In ambienti particolarmente “tossici”, in cui i genitori possono essere offensivi o propensi a trasmettere il proprio sentimento di inadeguatezza o di confusione o di utilizzo strumentale sui figli, alcuni bambini possono crescere con intensi sentimenti di vergogna. Invece di sperimentare se stessi come se fossero a pezzi (vedi il punto 2 “il Sé frammentato”), queste persone arrivano a sentirsi indegne, danneggiate, brutte, disgustose, ripugnanti, spregevoli. C’è stato un momento nella loro storia personale in cui hanno percepito il loro autentico Sé come profondamente danneggiato e in uno stato di tale decadimento da essere ormai irrecuperabile. In questi casi tentano di difendersi strenuamente dietro a sentimenti di depressione e indegnità; spesso ospitano un falso Sé organizzato intorno alle difese caratterizzate dalla vergogna rivoltando la loro “depressione” verso gli altri. Possono perciò apparire come persone arroganti e superbe o provare disprezzo nei confronti di chi percepiscono bisognoso o vulnerabile. In realtà, nel loro profondo, provano un enorme disprezzo per il proprio autentico Sé danneggiato e non vogliono avere nulla a che fare con se stessi.

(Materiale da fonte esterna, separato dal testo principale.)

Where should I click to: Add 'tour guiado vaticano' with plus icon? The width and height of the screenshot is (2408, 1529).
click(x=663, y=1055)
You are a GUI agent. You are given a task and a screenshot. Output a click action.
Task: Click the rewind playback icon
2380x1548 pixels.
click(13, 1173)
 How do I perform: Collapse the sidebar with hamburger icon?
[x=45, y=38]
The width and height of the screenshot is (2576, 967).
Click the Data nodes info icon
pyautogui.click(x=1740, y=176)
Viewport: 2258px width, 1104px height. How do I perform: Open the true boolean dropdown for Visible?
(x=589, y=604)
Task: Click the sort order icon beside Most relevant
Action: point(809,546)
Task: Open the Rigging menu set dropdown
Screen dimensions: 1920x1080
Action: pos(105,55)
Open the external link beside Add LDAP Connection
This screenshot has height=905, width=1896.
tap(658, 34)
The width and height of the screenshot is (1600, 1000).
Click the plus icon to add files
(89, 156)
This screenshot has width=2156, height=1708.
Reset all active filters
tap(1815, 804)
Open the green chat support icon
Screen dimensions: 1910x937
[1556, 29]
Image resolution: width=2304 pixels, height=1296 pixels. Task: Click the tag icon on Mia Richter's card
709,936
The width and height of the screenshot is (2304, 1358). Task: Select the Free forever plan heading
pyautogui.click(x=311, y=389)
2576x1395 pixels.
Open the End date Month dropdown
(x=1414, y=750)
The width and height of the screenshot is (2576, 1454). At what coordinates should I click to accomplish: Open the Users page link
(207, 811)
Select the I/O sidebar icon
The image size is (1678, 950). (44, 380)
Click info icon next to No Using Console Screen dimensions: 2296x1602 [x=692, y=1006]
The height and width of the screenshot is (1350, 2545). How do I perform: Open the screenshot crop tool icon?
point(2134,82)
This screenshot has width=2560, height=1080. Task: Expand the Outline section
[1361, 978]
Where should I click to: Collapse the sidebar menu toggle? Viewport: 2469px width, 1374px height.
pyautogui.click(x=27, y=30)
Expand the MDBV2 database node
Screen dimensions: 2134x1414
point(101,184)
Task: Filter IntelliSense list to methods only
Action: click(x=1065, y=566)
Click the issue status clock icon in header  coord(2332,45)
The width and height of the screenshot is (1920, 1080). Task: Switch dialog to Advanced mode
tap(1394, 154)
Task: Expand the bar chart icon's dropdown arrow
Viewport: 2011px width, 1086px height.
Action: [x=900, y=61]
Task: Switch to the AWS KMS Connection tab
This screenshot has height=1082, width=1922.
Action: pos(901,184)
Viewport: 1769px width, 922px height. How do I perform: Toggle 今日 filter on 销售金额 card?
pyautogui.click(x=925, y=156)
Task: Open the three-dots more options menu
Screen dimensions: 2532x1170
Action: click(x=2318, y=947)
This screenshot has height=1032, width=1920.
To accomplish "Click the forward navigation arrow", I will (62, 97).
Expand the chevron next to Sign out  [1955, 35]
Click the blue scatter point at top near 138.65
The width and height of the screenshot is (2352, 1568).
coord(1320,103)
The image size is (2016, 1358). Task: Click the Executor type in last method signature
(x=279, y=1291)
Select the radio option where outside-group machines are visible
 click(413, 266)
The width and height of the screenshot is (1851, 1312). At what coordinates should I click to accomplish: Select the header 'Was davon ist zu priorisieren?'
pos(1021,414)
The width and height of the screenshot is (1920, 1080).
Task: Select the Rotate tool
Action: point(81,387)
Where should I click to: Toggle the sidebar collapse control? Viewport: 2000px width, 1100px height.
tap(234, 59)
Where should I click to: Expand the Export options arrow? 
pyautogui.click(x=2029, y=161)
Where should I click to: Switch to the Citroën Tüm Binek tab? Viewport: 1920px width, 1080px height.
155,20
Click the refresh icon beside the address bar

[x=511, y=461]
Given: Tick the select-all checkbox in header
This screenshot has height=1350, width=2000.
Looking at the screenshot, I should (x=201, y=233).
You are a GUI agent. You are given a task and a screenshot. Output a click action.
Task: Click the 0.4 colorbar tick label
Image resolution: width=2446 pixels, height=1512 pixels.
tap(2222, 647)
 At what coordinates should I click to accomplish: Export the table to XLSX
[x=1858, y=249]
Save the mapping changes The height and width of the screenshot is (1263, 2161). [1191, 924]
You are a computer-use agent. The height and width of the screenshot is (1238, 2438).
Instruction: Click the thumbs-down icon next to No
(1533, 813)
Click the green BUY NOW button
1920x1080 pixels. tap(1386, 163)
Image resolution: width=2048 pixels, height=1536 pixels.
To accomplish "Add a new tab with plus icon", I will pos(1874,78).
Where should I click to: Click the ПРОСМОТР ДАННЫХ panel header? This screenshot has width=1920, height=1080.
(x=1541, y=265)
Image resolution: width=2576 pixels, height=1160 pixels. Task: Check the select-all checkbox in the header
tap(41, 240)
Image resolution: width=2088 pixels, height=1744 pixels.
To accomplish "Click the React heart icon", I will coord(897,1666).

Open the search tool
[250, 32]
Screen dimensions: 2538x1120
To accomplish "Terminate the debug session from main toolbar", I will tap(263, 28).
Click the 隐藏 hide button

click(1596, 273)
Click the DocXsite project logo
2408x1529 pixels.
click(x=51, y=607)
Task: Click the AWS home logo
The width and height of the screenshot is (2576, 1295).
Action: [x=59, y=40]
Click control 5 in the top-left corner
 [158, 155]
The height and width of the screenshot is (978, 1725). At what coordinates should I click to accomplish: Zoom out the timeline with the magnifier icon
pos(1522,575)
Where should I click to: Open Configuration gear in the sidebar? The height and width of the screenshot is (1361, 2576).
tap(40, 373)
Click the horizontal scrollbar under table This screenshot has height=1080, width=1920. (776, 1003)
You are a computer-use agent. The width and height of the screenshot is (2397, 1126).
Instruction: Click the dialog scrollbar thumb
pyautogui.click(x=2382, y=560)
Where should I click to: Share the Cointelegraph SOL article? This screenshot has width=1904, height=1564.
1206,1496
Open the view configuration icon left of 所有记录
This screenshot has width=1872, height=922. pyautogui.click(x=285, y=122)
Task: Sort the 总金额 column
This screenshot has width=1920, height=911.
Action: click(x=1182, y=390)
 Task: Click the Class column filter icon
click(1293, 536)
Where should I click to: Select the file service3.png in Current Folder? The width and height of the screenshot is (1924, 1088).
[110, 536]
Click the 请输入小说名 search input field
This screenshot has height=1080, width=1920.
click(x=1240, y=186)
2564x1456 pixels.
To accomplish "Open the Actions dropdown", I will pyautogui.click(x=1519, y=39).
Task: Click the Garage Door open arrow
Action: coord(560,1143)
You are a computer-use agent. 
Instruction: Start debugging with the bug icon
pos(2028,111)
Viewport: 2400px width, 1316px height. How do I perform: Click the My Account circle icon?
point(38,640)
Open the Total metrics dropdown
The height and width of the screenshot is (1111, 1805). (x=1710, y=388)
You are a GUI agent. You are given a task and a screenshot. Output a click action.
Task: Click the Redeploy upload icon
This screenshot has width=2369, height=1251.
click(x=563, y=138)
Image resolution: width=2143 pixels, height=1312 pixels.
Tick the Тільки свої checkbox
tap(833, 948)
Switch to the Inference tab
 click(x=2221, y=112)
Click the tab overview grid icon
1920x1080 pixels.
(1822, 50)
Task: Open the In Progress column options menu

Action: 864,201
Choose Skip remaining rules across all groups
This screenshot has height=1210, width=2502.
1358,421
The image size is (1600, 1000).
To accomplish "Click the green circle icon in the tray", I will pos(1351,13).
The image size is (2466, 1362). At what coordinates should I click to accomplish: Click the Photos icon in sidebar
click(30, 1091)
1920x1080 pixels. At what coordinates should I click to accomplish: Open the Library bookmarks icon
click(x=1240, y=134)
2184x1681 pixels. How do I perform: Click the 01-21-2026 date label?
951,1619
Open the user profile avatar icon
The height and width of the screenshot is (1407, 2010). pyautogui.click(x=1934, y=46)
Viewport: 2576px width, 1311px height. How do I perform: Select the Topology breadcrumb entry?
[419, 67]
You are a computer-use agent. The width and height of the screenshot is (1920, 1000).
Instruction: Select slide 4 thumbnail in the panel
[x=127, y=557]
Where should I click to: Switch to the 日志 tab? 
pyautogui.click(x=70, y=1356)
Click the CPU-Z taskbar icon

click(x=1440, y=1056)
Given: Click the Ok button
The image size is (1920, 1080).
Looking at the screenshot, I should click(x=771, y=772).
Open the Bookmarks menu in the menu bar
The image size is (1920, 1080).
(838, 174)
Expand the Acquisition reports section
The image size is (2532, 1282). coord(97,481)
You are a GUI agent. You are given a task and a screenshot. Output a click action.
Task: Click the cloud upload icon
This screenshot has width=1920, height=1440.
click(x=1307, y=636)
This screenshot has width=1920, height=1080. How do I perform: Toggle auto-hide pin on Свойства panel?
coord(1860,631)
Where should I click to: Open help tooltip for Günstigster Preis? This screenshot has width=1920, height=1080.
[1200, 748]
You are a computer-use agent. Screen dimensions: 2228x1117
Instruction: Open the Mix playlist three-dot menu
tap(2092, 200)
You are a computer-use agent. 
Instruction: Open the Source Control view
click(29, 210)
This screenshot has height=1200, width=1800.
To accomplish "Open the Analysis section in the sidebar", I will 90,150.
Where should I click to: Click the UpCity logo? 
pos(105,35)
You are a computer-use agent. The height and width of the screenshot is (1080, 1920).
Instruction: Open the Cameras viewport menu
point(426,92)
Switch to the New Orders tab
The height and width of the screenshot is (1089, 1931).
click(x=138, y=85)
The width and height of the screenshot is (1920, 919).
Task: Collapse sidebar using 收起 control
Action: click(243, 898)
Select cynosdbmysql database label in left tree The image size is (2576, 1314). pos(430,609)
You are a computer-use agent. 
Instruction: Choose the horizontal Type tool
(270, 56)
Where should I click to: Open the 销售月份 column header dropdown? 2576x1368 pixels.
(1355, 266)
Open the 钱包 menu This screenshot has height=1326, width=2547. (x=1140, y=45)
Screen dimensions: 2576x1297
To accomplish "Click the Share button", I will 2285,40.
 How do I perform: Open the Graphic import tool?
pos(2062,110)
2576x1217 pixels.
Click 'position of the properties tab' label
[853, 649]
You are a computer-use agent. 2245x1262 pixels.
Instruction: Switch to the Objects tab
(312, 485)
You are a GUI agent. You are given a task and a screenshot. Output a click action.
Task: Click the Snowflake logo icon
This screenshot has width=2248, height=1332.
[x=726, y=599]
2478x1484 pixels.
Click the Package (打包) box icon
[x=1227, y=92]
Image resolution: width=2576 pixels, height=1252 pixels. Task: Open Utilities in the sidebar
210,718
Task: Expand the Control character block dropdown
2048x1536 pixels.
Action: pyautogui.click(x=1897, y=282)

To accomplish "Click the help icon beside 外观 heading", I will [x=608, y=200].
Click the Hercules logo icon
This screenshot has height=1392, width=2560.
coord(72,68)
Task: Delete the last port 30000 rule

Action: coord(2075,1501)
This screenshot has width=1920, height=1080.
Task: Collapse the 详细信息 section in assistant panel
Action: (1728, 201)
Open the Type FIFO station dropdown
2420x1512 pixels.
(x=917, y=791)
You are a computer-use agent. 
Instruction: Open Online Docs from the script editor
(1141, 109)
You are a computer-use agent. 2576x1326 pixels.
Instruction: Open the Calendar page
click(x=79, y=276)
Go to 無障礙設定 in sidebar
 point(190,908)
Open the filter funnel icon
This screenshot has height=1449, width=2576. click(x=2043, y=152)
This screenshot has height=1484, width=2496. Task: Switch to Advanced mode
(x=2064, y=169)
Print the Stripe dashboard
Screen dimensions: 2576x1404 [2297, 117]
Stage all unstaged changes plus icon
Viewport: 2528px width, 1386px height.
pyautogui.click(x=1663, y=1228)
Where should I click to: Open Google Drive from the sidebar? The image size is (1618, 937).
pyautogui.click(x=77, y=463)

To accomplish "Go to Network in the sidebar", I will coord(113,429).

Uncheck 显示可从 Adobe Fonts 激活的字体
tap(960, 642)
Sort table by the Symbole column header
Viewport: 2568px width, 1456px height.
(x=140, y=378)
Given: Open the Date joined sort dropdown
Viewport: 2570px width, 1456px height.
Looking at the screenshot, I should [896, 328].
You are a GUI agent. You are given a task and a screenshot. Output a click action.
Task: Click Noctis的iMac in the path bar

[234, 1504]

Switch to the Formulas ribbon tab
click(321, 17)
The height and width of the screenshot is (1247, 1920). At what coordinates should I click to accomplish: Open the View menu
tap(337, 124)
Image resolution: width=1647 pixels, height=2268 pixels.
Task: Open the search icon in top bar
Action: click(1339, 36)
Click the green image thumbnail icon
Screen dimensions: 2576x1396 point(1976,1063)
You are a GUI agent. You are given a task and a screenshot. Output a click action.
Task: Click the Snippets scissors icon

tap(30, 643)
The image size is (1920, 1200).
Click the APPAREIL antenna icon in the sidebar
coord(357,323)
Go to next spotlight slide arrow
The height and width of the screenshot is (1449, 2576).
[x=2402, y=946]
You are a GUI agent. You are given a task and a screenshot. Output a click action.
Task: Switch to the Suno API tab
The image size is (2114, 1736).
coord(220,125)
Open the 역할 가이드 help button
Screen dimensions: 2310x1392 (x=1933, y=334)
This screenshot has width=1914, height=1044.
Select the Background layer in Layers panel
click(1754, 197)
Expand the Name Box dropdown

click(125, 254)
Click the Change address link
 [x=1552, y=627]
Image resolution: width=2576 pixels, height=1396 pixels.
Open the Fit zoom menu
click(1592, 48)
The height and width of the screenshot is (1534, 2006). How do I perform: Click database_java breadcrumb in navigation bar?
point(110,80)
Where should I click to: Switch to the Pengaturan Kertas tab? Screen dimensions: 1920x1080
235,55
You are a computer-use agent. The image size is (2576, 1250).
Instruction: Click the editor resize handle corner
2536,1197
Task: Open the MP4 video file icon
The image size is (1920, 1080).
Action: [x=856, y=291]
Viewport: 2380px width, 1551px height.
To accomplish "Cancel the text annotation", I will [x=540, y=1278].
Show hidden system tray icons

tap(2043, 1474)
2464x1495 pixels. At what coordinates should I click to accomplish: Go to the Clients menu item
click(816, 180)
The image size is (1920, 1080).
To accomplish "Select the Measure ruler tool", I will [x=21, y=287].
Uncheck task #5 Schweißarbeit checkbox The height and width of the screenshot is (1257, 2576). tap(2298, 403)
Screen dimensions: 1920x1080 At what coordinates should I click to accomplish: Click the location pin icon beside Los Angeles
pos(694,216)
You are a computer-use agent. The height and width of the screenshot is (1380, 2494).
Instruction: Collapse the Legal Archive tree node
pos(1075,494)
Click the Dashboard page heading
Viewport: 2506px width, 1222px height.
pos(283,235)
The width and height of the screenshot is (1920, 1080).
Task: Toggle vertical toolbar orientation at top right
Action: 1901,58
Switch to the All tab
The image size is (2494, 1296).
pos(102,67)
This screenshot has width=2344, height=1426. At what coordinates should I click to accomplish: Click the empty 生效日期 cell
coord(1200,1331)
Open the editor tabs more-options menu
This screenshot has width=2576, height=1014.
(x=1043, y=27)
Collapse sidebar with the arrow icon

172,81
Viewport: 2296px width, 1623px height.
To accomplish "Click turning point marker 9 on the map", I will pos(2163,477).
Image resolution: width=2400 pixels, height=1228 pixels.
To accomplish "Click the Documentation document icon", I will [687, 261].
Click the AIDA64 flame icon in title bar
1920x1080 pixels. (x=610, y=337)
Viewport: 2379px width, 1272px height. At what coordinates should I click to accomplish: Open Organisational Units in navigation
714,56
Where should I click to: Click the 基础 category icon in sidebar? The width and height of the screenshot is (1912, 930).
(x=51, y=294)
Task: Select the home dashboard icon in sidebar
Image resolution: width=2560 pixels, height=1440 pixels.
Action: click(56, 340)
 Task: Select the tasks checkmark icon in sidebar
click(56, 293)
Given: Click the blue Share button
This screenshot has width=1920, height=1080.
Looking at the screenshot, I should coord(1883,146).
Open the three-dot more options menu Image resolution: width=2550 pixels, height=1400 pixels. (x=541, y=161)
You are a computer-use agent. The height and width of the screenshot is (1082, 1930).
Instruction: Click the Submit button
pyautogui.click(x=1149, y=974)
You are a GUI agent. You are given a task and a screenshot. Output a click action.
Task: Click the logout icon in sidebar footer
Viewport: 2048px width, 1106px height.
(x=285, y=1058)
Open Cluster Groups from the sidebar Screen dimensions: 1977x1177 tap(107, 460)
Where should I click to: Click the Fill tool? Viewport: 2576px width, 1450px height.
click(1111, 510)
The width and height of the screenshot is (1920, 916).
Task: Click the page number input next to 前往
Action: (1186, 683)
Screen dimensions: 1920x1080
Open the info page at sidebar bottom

Il lavoro con questi clienti – quando mai raggiungono la consapevolezza di cercare uno psicoterapeuta per incominciare la terapia – è quello di aiutarli a diventare depressi. In altre parole, è un segno di progresso quando queste persone possono provare sentimenti depressivi. Quando provano il dispiacere per quello che è stato nel passato, allora trovano il risveglio. Di solito non avvertono questa depressione come un progresso e di conseguenza interrompono prematuramente il loro percorso terapeutico.

Una variante particolarmente difficoltosa sono le persone devote alla superficialità, che diventano arditi sostenitori della psicoterapia. Questi individui cercano di scongiurare la depressione e la consapevolezza del danneggiamento con un falso Sé pseudo-terapeutico che utilizza il linguaggio di introspezione e comprensione emotiva con scioltezza, ma non si avvicinano mai all’autentica causa della vergogna. La sfida con tali soggetti è nel portarli a contatto con il loro Sé attuale in modo tale che essi non lo sperimentino come una ferita narcisistica insopportabile.
TROVARE LA PROPRIA STRADA

Tristezza, disperazione e sentimenti di bassa autostima sono alcuni dei sintomi tipici della “depressione”. Se vi rivedete in quello che avete appena letto prendete in seria considerazione la possibilità di consultare uno psicologo.
Le auto diagnosi non sono mai le risposta. Un professionista serio sarà in grado di stabilire la proposta di percorso più adatto solo dopo avervi ascoltato.

TRATTO DA: I volti della depressione; dott.ssa Marcella Caria 2015.